Explaining Classifiers using Adversarial Perturbations on the Perceptual Ball论文解读

论文地址

个人认为这篇文章是比较出色的，符合奥卡姆剃刀原则（simple but work）。整体的思想就是在优化对抗扰动的那个约束最优化问题时，基于中间层的feature map又加了限定条件使得最终生成的对抗扰动能围绕在待判定图片的对象周围，使得对抗扰动的集合本身具备了一定的语义信息。详细图解可以参见图2.

摘要

这篇文章提出了一种对于对抗扰动的基于perceptual loss的正则化方式（这篇文章最核心的idea）。这种方式得到的结果同样对人眼无法识别，且这种方式生成的扰动和目前其他方式生成的扰动有一个很大的不同：这些扰动是semi-sparse的更改，能够在突出objects and regions of interest的同时保持背景信息不变。

作者在几个标准的explainability benchmarks上验证了提出的方法。

1. Introduction

·这篇文章展示了为什么在图像数据上进行的能够使分类器判别结果改变的微小改动却不会导致semantically meaningful alteration。假设一张图片被判定为鸟，那么我们可能认为改变这张图片判别结果的最小修改应该作用于图片上鸟所在的像素，但实际上对抗扰动进行的是non-local改变来更改判别器的行为。为了尝试解决上面的breakage，我们通过使用perceptual loss在判别器mid-level response上加了惩罚项，最终获取的结果有着semantically meaningful changes并且会突出图片中待识别对象的信息。（如图1、2所示）

通常对于对抗扰动而言有两个问题：

为什么这些扰动imperceptible？
为什么这些扰动没有定位在物体上？

（这里有一个基础问题，feature map到底是个什么东西，代表了什么信息？
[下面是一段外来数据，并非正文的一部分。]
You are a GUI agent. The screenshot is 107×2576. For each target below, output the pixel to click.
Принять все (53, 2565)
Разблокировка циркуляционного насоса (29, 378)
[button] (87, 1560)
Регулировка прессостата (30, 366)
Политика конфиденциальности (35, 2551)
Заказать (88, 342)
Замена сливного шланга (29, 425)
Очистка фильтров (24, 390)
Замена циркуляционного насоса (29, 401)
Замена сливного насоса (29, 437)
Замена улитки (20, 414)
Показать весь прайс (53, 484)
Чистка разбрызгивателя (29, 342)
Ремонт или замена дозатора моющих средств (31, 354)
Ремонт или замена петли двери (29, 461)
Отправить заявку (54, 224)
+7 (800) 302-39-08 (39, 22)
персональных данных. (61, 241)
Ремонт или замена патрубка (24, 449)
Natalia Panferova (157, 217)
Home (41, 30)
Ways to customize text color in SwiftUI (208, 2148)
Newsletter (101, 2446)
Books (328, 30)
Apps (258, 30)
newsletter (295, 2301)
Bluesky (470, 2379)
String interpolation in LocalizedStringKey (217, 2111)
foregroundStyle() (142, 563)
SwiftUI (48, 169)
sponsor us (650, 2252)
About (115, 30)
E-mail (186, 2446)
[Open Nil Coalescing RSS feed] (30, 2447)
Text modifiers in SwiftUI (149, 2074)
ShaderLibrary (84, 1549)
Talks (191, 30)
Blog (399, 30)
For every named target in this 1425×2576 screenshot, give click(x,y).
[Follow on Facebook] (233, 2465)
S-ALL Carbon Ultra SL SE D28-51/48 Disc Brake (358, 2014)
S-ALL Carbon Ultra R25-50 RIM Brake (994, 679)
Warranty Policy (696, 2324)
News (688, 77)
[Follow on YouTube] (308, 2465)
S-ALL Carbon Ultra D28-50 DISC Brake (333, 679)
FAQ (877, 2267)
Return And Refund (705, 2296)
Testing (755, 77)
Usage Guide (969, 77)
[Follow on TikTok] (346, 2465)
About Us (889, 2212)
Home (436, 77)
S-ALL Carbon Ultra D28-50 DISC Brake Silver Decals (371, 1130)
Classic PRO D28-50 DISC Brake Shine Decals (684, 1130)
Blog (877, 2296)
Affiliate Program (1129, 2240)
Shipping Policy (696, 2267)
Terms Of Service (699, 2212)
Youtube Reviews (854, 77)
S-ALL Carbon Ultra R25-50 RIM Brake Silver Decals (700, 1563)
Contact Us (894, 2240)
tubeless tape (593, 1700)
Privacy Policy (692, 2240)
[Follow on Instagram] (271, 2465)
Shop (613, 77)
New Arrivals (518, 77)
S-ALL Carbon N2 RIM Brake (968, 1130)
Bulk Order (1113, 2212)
有空需要加深下对于feature map的理解）

对于图片上的imperceptible对抗扰动的存在有着如下两种令人信服的解释：

第一种[16]认为这些对抗扰动是人造的高维空间，因此，每个像素上微小扰动的加和最终会对判别器的结果产生非常大的影响，在线性判别器中已经发现了类似的性质
第二种尝试理解为什么稀疏攻击（甚至单像素攻击）能够存在并且将对抗扰动的有效性归因于梯度爆炸。梯度爆炸是因为神经网络构造时遵循a product of (convolutional) matrix operations interlaced with nonlinearities的结构。并且在非线性结构近似表现为线性的directions/locations，雅可比矩阵的特征值会随深度呈指数增长。尽管这种现象在神经网络的训练中受到的广泛的研究并且已经提出了比如normalization [19] and gradient clipping [30]的补救措施，但是在生成对抗扰动时这种现象依然存在。也是因为上述原因，一个仔细选择的微小扰动可以对深度网络最终的判别结果产生极大的影响。

为了探索如何让这些解释相互fit，以及哪种解释能解释对抗扰动的familiar behavior，本文提供了一种简单且novel的正则化方式，这种方式通过正则化图片和对抗扰动后图片的perceptual distance来bounds判别器response的指数增长。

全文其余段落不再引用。